Note
The dataset
data type is not recommended. To
work with heterogeneous data, use the MATLAB®
table
data type instead. See MATLAB
table
documentation for more information.
The MATLAB Variables editor provides a convenient interface for viewing, modifying, and plotting dataset arrays.
First, load the sample data set,
hospital
.
load hospital
hospital
, is created in the MATLAB workspace.The dataset array has 100 observations and 7 variables.
To open hospital
in the Variables editor, click Open
Variable, and select hospital
.
The Variables editor opens, displaying the contents of the dataset array (only the first 10 observations are shown here).
In the Variables editor, you can see the names of the seven variables along the top row, and the observations names down the first column.
You can modify variable and observation names by double-clicking a name, and then typing new text.
All changes made in the Variables editor are also sent to the command line.
The sixth variable in the data set, BloodPressure
, is a numeric
array with two columns. The first column shows systolic blood pressure, and the
second column shows diastolic blood pressure. Click the arrow that appears on the
right side of the variable name cell to see the units and description of the
variable. You can type directly in the units and description fields to modify the
text. The variable data type and size are shown under the variable description.
You can reorder variables in a dataset array using the Variables editor. Hover over the left side of a variable name cell until a four-headed arrow appears.
After the arrow appears, click and drag the variable column to a new location.
The command for the variable reordering appears in the command line.
You can delete a variable in the Variables editor by selecting the variable column, right-clicking, and selecting Delete Column Variable(s).
The command for the variable deletion appears in the command line.
You can enter new data values directly into the Variables editor. For example, you
can add a new patient observation to the hospital
data set. To
enter a new last name, add a character vector to the end of the variable
LastName
.
The variable Gender
is a nominal
array. The
levels of the categorical variable appear in a drop-down list when you double-click
a cell in the Gender
column. You can choose one of the levels
previously used, or create a new level by selecting New
Item.
You can continue to add data for the remaining variables.
To change the observation name, click the observation name and type the new name.
The commands for entering the new data appear at the command line.
Notice the warning that appears after the first assignment. When you enter the first piece of data in the new observation row—here, the last name—default values are assigned to all other variables.
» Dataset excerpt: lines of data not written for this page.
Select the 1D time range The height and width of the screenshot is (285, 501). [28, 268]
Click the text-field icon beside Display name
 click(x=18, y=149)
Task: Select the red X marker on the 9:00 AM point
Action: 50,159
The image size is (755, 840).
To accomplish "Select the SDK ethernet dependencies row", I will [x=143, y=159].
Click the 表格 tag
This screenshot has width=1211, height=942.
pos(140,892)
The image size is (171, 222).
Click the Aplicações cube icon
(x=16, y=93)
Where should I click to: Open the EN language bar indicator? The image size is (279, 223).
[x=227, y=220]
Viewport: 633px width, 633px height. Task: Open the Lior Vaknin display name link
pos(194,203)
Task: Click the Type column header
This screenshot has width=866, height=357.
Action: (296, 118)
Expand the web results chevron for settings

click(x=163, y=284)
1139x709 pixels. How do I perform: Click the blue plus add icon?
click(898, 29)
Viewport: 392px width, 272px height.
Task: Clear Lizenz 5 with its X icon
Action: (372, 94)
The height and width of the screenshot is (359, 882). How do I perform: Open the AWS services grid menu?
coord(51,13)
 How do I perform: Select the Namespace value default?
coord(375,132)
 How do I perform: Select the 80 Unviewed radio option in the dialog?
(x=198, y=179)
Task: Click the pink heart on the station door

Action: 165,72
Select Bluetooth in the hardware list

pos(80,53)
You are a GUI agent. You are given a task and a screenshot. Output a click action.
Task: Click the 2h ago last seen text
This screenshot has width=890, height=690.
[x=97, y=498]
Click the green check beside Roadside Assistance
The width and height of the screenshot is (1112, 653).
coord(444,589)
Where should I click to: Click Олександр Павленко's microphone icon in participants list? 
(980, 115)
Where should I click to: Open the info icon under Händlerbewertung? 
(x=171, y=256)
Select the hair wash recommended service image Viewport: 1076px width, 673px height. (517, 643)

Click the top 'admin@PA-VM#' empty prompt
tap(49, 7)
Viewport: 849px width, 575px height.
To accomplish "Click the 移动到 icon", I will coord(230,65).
Default assignments are:
0
for numeric variables
<undefined>
for categorical variables
[]
for cell arrays
You can also copy and paste data from one dataset array to another using the Variables editor.
You can use the Variables editor to sort dataset array observations by the values
of one or more variables. To sort by gender, for example, select the variable
Gender
. Then click Sort, and choose to
sort rows by ascending or descending values of the selected variable.
When sorting by variables that are cell arrays of character vectors
or of nominal data type, observations are sorted alphabetically. For ordinal
variables, rows are sorted by the ordering of the levels. For example, when the
observations of hospital
are sorted by the values in
Gender
, the females are grouped together, followed by the males.
To sort by the values of multiple variables, press Ctrl while you select multiple variables.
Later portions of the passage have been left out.